Pointing records for screenshots and pages:
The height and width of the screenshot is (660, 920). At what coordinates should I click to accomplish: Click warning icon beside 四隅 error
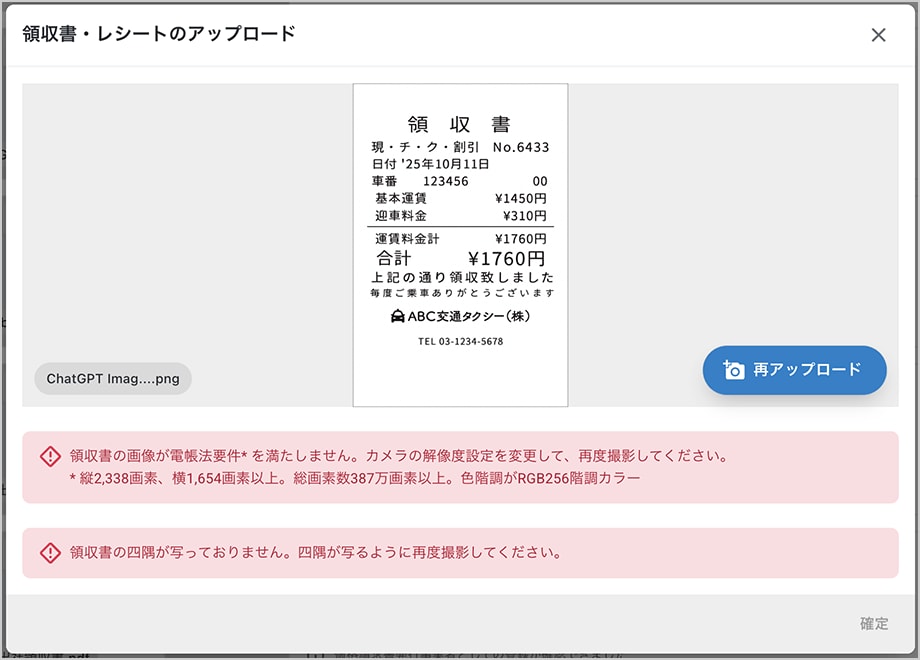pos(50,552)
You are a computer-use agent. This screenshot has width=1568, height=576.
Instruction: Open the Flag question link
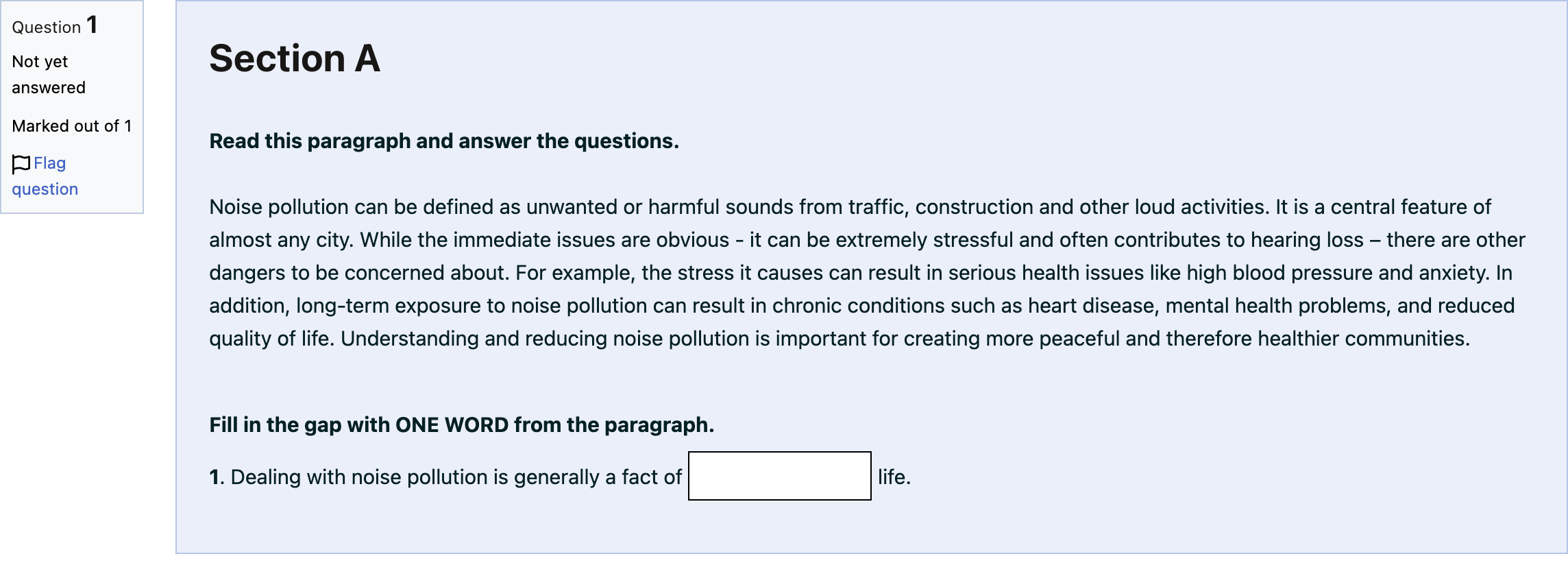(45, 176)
---
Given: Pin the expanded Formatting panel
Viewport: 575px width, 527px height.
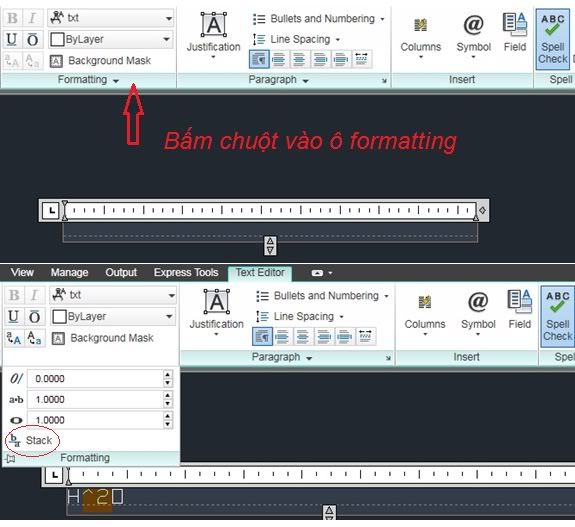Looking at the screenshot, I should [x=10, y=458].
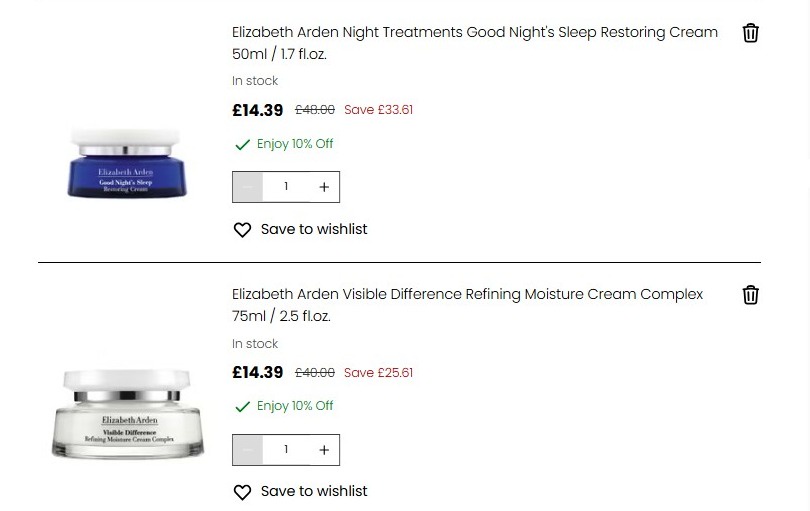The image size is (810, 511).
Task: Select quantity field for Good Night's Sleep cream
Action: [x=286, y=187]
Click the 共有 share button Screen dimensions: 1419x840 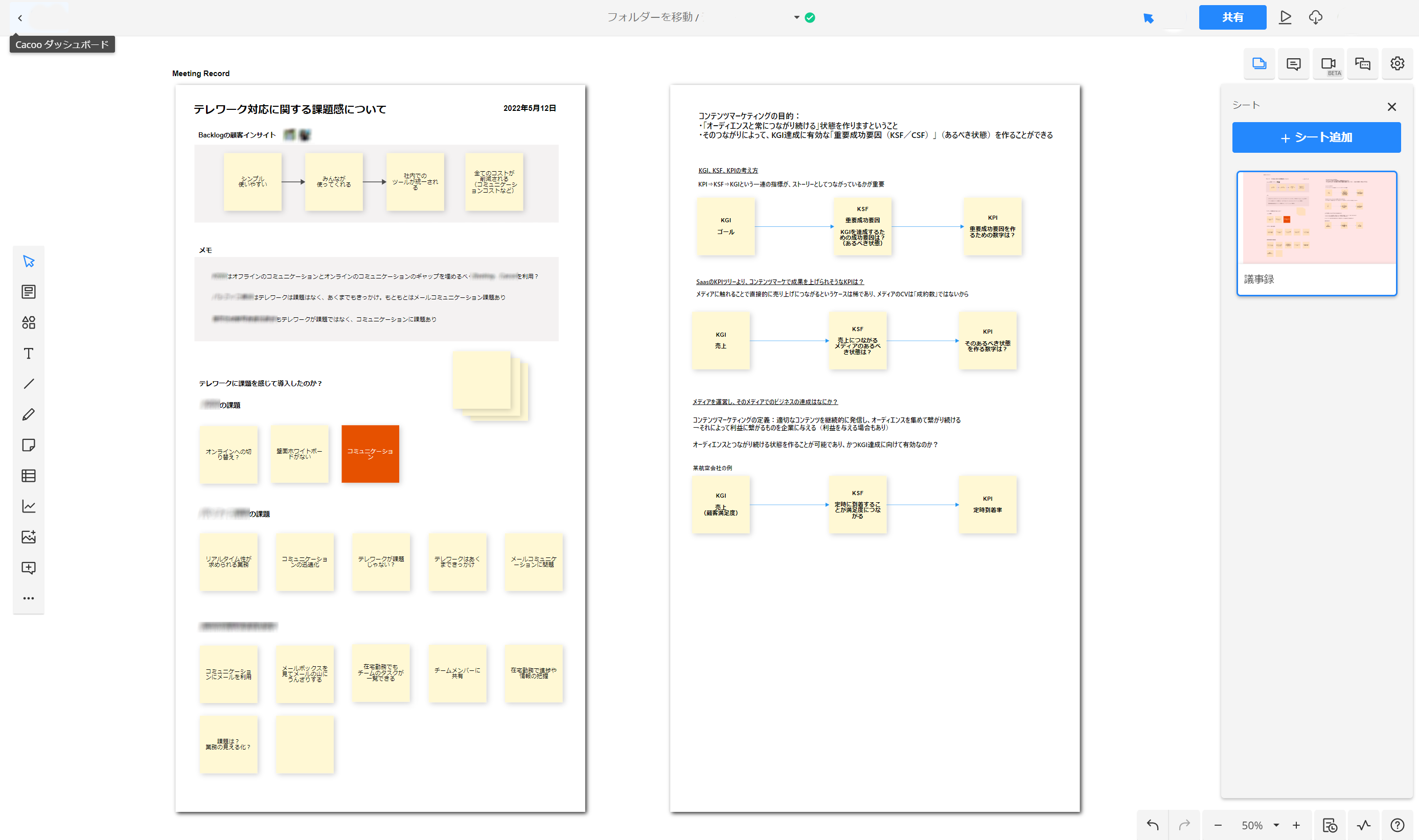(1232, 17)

◆ SHORT PROBLEM
Pick out each line of the records that contains the string "width", and copy those lines.

◆ TASK SOLUTION
The height and width of the screenshot is (660, 920). At what coordinates should I click to accomplish: Click warning icon beside 四隅 error
You are a computer-use agent. This screenshot has width=1568, height=576.
Viewport: 575px width, 527px height.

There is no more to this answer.